Вообще тут массу всего можно читать в зависимости от того состояния и интереса, с которыми человек смотрит эти картины. Одни воспринимают изображённое на моих полотнах как чистую экспрессию, как некие импровизационные композиции, другие могут увидеть что-то своё, близкое только им.


– Почему вас так притягивают заборы? Я на это обратил внимание, когда рассматривал ещё первый большой альбом с репродукциями ваших картин.


– Заборы – это чудо! С одной стороны, они призваны ограждать людей друг от друга, а с другой – за заборами существует какое-то сакральное пространство, и оттого непонятно – то ли мы отгорожены от него, то ли оно от нас. Поэтому у меня всегда в заборах существуют проёмы, дающие шанс взаимного проникновения.


«Страж», «Собеседник» – серии портретов людей, которых не существует в действительности. Это мои беседы с самим собой, но посредством людей, которые никогда не жили на земле. Но самое поразительное заключается в том, что говоря, будто этих людей никогда не было, я понимаю, что на самом деле они были. Ведь я столько всего рисовал, столько изучил лиц, со столь многими людьми заинтересованно общался, что черты этих людей проступают в картинах, я их узнаю в процессе работы.


Иногда, приступая к работе над новой вещью, я ещё не знаю, что напишу, но понимаю, что в этом формате мог бы существовать этот или вот этот человек, который неожиданно «пришёл со мной побеседовать».


– Полотно «Гости» явно отсылает нас к иконографии «Троицы» Андрея Рублёва.
○ ○ ○ ○ ○
§ УСЛОВИЕ ЗАДАНИЯ A
Определите, соответствуют ли тексту утверждения (i), (ii) и (iii). Ответьте «да» или «нет» и приведите точную цитату из текста, на которой основан ответ.
(i) По словам художника, за заборами существует сакральное пространство.
(ii) Художник изображает заборы без проёмов.
(iii) Интервьюер заметил интерес художника к заборам, когда рассматривал первый большой альбом с репродукциями его картин.
§ УСЛОВИЕ ЗАДАНИЯ B
Замените в тексте «проёмы» на «просветы» и запишите заново всё от «Вообще тут массу» вниз до «шанс взаимного проникновения.».
○ ○ ○ ○ ○
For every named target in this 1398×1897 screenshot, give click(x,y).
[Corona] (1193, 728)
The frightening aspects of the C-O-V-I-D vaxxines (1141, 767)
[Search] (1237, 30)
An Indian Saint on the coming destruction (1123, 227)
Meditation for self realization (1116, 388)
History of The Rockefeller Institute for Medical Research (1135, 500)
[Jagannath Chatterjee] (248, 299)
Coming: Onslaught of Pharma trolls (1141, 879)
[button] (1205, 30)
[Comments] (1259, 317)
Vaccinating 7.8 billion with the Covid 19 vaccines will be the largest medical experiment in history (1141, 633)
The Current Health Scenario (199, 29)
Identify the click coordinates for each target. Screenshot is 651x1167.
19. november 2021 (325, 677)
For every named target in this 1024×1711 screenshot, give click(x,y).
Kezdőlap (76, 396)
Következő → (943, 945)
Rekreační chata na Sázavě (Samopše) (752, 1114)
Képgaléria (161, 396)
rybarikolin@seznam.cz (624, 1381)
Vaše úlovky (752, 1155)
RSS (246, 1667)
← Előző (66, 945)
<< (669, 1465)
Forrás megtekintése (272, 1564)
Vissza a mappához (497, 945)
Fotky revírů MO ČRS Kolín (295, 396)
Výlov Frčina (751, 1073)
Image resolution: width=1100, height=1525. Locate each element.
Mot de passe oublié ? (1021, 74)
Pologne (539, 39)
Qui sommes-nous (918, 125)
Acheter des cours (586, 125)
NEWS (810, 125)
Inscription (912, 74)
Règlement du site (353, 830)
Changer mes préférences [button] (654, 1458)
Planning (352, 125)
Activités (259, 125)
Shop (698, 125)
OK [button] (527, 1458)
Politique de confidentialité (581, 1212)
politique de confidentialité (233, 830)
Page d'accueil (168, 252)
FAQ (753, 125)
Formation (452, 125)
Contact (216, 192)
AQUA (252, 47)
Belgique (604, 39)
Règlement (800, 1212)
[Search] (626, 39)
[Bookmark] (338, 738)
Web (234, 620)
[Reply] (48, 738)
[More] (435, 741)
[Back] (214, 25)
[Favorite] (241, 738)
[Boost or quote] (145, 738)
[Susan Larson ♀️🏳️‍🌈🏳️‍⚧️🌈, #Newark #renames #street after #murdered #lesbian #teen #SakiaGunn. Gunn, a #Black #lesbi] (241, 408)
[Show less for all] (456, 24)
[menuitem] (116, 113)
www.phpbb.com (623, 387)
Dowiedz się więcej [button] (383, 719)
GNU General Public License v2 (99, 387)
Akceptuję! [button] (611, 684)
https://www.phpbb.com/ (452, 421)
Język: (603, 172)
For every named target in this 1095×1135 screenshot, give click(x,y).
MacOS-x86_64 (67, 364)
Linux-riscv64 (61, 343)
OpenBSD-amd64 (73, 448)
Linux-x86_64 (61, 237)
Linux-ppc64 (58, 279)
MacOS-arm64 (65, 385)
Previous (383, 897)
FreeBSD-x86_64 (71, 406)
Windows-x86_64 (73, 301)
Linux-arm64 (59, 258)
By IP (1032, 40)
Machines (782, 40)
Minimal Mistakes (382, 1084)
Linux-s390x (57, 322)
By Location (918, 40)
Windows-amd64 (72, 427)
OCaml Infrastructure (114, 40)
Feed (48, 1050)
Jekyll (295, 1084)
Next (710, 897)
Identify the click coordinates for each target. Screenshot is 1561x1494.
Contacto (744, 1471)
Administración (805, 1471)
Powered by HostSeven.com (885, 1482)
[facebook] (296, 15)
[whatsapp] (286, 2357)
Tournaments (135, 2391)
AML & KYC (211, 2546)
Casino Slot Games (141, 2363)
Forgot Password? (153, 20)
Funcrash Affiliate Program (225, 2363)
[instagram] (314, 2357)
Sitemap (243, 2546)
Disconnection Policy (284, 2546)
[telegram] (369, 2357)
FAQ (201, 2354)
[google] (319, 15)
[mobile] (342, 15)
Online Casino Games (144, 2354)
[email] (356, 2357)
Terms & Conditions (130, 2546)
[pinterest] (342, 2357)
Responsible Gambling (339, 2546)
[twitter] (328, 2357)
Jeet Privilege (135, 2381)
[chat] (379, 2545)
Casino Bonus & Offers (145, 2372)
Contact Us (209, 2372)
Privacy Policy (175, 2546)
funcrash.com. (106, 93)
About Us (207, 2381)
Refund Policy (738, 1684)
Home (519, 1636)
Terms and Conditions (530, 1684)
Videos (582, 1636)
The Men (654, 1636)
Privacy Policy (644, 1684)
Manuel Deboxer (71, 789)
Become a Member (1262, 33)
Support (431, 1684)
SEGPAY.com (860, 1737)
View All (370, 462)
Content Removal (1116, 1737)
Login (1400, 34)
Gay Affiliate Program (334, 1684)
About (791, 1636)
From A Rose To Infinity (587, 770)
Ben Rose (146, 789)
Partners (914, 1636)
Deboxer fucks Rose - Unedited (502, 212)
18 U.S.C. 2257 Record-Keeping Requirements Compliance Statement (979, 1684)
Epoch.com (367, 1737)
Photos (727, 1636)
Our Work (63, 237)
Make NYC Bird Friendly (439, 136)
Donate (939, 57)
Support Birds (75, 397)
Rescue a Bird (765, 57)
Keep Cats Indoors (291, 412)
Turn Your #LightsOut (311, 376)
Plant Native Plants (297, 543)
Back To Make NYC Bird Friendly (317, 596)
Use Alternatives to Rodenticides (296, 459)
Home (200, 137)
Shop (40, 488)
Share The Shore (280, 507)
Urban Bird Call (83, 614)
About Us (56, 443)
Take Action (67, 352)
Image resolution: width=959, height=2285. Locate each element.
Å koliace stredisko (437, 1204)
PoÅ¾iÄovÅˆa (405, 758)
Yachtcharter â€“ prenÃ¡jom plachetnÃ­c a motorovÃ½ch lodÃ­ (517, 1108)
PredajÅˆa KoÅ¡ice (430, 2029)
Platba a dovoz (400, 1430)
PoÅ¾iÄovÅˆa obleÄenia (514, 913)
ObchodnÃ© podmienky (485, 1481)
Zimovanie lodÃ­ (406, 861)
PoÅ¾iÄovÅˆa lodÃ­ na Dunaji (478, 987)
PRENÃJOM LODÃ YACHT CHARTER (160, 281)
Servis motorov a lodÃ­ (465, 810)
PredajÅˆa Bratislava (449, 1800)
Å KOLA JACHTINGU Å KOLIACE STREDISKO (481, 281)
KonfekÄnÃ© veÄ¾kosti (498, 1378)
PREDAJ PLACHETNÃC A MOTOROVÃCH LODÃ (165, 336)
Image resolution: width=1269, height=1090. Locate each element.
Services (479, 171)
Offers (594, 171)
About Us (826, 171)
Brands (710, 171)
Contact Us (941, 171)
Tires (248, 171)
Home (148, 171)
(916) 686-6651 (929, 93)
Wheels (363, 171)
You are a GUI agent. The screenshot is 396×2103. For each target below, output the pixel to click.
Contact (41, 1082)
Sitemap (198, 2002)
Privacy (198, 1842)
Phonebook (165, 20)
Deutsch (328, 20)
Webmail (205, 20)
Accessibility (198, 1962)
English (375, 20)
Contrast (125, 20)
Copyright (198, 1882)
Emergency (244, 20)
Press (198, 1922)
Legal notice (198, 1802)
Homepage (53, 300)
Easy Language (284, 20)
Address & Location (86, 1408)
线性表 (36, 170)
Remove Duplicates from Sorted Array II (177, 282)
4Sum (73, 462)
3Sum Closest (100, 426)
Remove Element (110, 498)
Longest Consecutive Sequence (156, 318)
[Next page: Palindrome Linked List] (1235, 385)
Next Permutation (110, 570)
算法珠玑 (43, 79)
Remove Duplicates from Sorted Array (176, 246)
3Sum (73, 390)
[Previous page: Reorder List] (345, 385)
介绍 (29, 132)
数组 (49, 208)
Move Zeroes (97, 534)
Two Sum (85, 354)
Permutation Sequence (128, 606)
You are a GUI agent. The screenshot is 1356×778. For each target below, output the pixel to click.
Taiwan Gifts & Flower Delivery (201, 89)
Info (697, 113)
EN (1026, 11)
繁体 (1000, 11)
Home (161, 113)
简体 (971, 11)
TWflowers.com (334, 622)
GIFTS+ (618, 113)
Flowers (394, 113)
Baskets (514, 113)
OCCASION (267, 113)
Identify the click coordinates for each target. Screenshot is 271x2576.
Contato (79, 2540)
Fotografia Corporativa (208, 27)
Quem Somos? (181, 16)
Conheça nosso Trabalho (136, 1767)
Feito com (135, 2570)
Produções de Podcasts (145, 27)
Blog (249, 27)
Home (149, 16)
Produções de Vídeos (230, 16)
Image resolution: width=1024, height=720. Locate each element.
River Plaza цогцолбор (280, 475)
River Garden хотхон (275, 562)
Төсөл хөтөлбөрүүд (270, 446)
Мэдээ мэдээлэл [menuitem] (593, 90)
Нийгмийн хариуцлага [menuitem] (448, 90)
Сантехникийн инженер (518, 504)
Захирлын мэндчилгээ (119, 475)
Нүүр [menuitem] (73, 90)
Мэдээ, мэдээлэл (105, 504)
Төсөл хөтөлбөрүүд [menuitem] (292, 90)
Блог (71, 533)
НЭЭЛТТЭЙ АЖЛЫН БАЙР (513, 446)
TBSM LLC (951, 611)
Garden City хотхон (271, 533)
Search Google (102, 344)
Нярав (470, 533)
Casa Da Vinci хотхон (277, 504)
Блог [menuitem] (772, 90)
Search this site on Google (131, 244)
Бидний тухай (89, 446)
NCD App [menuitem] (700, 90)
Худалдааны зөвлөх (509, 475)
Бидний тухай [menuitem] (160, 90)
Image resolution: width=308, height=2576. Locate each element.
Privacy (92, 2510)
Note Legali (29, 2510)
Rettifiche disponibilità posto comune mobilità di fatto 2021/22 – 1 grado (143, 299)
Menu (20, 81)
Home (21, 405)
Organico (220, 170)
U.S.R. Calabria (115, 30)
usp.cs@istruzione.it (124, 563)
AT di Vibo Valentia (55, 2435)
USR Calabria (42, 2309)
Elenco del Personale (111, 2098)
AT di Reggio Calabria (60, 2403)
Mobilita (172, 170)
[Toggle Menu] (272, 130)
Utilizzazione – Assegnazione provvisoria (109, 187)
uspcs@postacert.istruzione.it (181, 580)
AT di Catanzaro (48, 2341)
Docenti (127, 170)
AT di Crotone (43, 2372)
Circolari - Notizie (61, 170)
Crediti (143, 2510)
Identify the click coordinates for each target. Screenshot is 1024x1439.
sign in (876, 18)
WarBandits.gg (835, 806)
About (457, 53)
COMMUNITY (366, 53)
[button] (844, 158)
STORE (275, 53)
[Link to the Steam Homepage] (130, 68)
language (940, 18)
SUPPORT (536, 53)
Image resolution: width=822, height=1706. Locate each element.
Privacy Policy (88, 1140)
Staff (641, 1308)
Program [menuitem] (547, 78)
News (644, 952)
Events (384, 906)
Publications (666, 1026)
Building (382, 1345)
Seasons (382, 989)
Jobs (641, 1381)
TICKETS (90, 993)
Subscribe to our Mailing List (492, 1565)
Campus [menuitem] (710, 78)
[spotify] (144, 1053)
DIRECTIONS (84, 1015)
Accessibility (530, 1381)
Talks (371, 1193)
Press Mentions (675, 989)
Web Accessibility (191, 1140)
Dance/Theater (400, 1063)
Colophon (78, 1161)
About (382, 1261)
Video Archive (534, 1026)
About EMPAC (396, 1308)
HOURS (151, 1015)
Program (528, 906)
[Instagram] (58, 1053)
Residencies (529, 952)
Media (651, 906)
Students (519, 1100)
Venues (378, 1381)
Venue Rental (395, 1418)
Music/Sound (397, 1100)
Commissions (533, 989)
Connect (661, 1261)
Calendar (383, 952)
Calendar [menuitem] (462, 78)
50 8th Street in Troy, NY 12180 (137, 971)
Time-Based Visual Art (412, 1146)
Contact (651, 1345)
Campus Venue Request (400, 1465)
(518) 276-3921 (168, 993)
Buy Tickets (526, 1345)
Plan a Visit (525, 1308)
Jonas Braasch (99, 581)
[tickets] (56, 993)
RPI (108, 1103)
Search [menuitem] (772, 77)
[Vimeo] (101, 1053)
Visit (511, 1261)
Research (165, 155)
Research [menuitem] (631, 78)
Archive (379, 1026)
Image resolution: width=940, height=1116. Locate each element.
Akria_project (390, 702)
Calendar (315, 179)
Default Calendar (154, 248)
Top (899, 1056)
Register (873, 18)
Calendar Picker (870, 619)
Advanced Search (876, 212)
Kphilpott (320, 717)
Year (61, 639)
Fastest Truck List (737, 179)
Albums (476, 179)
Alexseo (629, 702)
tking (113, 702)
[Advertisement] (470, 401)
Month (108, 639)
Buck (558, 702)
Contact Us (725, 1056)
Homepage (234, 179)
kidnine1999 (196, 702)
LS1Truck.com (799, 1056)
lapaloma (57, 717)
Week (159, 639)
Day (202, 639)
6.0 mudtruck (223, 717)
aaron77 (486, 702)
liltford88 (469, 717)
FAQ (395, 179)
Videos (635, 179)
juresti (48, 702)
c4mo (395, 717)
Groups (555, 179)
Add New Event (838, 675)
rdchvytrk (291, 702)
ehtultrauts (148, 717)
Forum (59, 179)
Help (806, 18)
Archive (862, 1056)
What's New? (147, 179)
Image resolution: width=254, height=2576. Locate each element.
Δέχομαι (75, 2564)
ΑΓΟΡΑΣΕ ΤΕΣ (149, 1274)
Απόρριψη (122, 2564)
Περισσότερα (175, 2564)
○ ○ ○ ○ ○
§ РАЗБОР РЕШЕНИЯ A
(i) Да: «за заборами существует какое-то сакральное пространство».
(ii) Нет: «у меня всегда в заборах существуют проёмы».
(iii) Да: «Я на это обратил внимание, когда рассматривал ещё первый большой альбом с репродукциями ваших картин».

§ РАЗБОР РЕШЕНИЯ B
Вообще тут массу всего можно читать в зависимости от того состояния и интереса, с которыми человек смотрит эти картины. Одни воспринимают изображённое на моих полотнах как чистую экспрессию, как некие импровизационные композиции, другие могут увидеть что-то своё, близкое только им.


– Почему вас так притягивают заборы? Я на это обратил внимание, когда рассматривал ещё первый большой альбом с репродукциями ваших картин.


– Заборы – это чудо! С одной стороны, они призваны ограждать людей друг от друга, а с другой – за заборами существует какое-то сакральное пространство, и оттого непонятно – то ли мы отгорожены от него, то ли оно от нас. Поэтому у меня всегда в заборах существуют просветы, дающие шанс взаимного проникновения.